Objective: Epicardial adipose tissue (EAT) is a metabolically active tissue and increased thickness is correlated with various cardiovascular diseases. There are various ways to estimate EAT. In this study, we investigated the predictive value of EAT thickness adjacent to the right coronary artery (RCA) for late atrial fibrillation (AF) recurrences in patients treated with cryoballoon ablation (CBA). We propose that this method is simpler than other methods for measurement of EAT on multidetector computed tomography (MDCT) images.
Method: Patients with symptomatic paroxysmal or persistent AF despite ≥ 1 antiarrhythmic drugs who were scheduled for CBA were prospectively recruited. Multidetector computed tomography was performed and epicardial adipose tissue thickness was measured as the fat-thickness from the epicardium to the myocardium around the RCA just after the acute marginal branch. The duration of follow-up was 12 months and AF recurrence was defined as an episode of AF longer than 30 seconds duration occurring three months after CBA. The study population included 72 patients and in 22 patients (30.5%) AF recurrence was observed.

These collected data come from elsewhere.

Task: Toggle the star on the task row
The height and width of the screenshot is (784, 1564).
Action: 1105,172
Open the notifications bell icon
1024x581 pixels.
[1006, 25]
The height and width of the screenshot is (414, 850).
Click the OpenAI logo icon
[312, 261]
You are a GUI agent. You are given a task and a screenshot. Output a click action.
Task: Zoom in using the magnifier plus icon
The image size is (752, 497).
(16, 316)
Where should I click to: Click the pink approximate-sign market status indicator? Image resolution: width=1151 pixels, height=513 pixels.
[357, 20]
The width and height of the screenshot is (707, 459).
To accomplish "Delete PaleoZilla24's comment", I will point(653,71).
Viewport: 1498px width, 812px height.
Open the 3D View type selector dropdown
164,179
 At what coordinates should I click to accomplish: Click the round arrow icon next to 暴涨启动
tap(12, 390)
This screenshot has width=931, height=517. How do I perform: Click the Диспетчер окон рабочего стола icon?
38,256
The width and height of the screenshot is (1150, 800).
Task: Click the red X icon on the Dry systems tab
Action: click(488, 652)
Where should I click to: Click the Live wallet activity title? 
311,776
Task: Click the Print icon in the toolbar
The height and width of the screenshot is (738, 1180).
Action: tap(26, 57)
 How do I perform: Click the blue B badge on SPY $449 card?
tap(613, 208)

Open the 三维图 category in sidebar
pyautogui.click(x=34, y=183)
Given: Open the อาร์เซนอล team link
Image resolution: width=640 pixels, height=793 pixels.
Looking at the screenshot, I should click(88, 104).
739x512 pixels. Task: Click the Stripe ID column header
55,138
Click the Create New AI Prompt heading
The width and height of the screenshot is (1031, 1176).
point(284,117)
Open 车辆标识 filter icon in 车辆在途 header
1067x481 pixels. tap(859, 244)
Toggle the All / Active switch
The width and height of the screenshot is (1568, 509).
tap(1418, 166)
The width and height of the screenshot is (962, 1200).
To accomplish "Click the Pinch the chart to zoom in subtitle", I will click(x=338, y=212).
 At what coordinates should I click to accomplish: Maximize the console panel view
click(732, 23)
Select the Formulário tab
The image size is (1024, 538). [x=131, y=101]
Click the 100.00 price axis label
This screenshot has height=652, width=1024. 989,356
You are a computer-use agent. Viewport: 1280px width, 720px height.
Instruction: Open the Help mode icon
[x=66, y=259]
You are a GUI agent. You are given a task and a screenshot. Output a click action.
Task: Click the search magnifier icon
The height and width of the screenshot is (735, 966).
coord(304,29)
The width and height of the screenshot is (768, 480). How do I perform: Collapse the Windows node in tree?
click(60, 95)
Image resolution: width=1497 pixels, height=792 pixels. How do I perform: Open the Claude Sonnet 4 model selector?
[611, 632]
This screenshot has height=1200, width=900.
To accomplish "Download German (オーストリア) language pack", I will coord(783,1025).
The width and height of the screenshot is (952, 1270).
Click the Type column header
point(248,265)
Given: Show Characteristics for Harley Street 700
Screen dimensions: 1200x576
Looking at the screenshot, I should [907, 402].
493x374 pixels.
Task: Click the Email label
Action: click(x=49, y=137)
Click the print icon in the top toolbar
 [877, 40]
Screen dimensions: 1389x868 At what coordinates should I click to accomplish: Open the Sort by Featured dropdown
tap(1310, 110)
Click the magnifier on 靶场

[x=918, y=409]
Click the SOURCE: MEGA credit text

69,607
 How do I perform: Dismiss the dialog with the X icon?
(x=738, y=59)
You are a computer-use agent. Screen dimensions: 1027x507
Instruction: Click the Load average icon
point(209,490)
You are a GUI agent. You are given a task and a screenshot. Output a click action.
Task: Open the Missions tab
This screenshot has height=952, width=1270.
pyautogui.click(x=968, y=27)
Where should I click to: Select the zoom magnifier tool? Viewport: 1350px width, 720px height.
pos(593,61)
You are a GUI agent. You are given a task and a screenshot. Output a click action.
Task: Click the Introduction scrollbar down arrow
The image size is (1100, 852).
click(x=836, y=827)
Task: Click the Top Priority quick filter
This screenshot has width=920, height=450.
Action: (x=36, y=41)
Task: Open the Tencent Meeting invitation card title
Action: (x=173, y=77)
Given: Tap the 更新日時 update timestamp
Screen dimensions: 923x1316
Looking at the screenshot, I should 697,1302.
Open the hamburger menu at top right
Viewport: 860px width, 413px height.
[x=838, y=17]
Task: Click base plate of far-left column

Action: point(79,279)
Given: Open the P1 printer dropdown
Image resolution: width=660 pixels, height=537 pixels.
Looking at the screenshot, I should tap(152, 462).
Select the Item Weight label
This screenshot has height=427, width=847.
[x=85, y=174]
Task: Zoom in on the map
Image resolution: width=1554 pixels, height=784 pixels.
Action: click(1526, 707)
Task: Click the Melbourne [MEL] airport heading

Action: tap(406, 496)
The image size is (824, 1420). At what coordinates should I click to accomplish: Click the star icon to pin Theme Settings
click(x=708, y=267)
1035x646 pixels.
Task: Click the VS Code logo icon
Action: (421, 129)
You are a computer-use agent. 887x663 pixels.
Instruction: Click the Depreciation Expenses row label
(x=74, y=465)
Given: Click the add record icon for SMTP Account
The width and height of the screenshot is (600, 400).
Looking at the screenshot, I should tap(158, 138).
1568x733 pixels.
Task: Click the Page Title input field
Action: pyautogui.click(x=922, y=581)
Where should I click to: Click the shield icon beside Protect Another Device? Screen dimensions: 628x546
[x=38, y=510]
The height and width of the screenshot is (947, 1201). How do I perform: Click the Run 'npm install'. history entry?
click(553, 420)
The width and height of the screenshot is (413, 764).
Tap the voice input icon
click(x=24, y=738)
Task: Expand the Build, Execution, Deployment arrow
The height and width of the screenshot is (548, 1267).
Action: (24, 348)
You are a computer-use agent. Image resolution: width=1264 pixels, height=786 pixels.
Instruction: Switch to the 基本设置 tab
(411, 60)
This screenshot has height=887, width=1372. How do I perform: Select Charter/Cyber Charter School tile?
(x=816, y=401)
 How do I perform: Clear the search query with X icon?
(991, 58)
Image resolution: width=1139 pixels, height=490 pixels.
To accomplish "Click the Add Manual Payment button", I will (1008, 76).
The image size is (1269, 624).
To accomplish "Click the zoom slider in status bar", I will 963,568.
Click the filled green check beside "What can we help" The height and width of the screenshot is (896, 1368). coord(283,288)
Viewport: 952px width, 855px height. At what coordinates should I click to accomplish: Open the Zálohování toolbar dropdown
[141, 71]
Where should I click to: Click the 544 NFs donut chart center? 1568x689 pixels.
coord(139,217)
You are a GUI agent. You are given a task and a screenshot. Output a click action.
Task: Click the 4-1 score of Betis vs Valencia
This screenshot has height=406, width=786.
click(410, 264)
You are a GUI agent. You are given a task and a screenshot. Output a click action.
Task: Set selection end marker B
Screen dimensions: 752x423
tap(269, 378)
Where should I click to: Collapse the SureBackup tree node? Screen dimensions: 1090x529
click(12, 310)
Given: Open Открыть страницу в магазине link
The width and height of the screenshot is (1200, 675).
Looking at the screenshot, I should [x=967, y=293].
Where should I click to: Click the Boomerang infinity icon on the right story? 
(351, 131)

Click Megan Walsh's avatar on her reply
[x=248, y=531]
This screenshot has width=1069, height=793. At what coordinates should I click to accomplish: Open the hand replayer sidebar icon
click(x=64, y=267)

Results: Epicardial adipose tissue thickness was significantly higher in patients who had late recurrent AF compared to the patients without late recurrence (12.3 ± 3.2 vs 10.2 ± 3.2, p < 0.01). Highly sensitive C-reaction protein (Hs-CRP) level and left atrial (LA) volume index were significantly higher in the recurrent AF group compared to patients without AF recurrence. Multivariable analysis showed that LA volume index (OR 1.41, 95% CI:1.15, 1.73, p < 0.01), hs-CRP (OR 1.42, 95% CI:1.02, 1.94, p = 0.04) and EAT thickness (OR 1.34, 95% CI:1.05, 1.71, p = 0.02) remained as independent predictors of AF recurrence in the study population.
Conclusion: Epicardial adipose tissue thickness adjacent to the RCA is associated with late AF recurrences in patients treated with CBA. This method of EAT quantification seems to be simpler, less time consuming and may be an alternative to other methods of EAT measurement.